Rhasspy offline voice assistant toolkit

Awesome! I will do my best not to break things for you :slight_smile: I may have to grab an esp32 to try out your streamer; I have a bunch of esp8266’s lying around, but they may not be powerful enough.

As you’ve seen, I think the wake word functionality is Rhasspy’s weakest point. I have yet to find a system that works well, and is usable across the various architectures Rhasspy is intended to run on. Looking at Snip’s tract compatibility layer for Tensorflow, it might just be possible to run Mycroft Precise models on all the supported platforms!

BTW, I updated the snowboy/precise add-ons to use /share in Hass.io, so your models should stay put between reboots now.

You will need a Matrix Voice, not any esp32 :wink:

I could not get the wakeword indeed (none of the methods except the mqtt), but using a separate addon is no problem for me.
I will try the /share, nice!


This is my new error
when i reinstall my machine

Please add vietnam language: https://github.com/trungtv/vivi_spacy

Try deleting the command line under rhasspy and see if that helps. That might be causing some problems during start up.

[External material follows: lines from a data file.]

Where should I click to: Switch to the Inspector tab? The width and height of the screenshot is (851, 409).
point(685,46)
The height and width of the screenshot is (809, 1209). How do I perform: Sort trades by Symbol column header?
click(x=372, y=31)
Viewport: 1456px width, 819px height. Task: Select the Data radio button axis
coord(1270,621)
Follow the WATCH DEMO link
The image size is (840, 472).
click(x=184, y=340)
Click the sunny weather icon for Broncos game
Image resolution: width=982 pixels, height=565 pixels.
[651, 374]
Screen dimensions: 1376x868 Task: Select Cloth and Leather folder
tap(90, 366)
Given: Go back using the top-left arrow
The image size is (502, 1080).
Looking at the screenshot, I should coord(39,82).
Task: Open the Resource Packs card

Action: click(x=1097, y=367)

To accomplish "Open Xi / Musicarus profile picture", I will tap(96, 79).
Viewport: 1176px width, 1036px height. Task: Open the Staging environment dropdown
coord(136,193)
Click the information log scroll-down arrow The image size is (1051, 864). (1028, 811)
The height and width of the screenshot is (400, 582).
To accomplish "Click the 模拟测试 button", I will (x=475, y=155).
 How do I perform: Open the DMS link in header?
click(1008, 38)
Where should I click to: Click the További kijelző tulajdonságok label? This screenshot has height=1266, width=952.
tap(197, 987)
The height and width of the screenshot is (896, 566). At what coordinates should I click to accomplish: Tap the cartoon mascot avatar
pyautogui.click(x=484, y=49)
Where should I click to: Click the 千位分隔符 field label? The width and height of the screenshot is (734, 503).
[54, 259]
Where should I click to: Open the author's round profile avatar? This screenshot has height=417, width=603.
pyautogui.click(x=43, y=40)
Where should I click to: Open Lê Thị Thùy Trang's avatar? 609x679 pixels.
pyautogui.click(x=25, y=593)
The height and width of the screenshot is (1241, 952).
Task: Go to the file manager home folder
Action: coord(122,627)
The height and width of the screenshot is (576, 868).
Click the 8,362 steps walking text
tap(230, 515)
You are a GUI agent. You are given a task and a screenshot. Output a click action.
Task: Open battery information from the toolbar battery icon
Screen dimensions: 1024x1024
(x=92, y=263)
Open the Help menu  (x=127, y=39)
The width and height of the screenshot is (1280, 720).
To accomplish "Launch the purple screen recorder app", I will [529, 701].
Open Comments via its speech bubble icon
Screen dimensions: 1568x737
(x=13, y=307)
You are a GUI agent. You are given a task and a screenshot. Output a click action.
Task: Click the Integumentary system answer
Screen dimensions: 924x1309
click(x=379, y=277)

A spaCy model is great, but not enough to add a new language to Rhasspy. At a minimum, I need:

  1. An acoustic model (sounds -> phonemes)
  2. A pronunciation dictionary (phonemes -> words)

It’s also nice to have a grapheme-to-phoneme (g2p) model for guessing how new words are pronounced, but not completely necessary.

However, I do think it may be possible to add Vietnamese in another way. I see that a group from Canada has a Vietnamese acoustic model trained for Kaldi (a different speech recognizer). I haven’t used Kaldi, but Sphinx4 (pocketsphinx’s big brother) might be able to load it!

I will try to get Sphinx4 working with Rhasspy so we can load the Vietnamese model and test it out. It would be very helpful for me if you could provide some WAV files of example voice commands in Vietnamese and the words that go with them. Can you do that?

1 Like

ok .Thank you very much for working on my nuc
Can you help me configure this I added rhasspy
but not working

I want to add janet to run and receive information when offline

Thanks for your enthusiasm, I will send your request as soon as possible.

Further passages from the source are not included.